Sea como sea, el alcoholismo aquí es desolador. He estado, e incluso vivido, en países donde se bebe de manera espeluznante, pero nada comparado con el desfile de borrachos que brinda Mongolia, no sólo en calidad sino en notable cantidad. En consecuencia, demás está decir que cruzarse con borrachos puede ser un problema, y es preferible evitarlo a toda costa, ya que los mongoles se ponen especialmente cargosos en estado de ebriedad. El resto de la gente, la sobria, parece haber sido amargada por la vida en la gran ciudad. A pesar de notar cierta apatía en la gente, uno no tarda en percatarse de una notable belleza exótica especialmente en las mujeres.
En Ulaanbaatar pasamos dos días acomodándonos al país, investigando las opciones para una nueva alimentación y aclimatándonos un poco.

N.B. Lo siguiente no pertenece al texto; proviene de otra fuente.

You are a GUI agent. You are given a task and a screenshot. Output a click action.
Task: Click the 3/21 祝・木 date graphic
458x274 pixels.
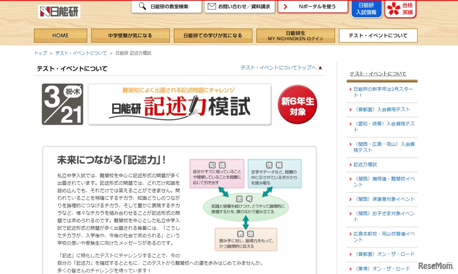coord(62,104)
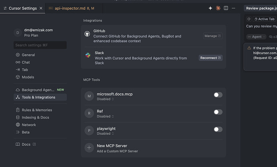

Mongolia, hasta en pleno verano revela su famoso clima extremo, días que rondan los 27 C y noches que pueden bajar hasta los 7 C, y un clima tan seco que seca la garganta hasta hacerla raspar.
De aquí, con nuestras bicicletas nuevas impecables y relucientes, partiríamos finalmente hacia un mundo inimaginablemente bello, un mundo de cuento, un mundo fuera de este mundo.